TASK BRIEF
Word for word, repeat each record that follows.

--- RECORDS SUPPLIED ---

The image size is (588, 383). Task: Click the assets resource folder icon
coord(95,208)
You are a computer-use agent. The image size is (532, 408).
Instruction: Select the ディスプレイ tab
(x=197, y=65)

---

TASK ANSWER
The image size is (588, 383). Task: Click the assets resource folder icon
coord(95,208)
You are a computer-use agent. The image size is (532, 408).
Instruction: Select the ディスプレイ tab
(x=197, y=65)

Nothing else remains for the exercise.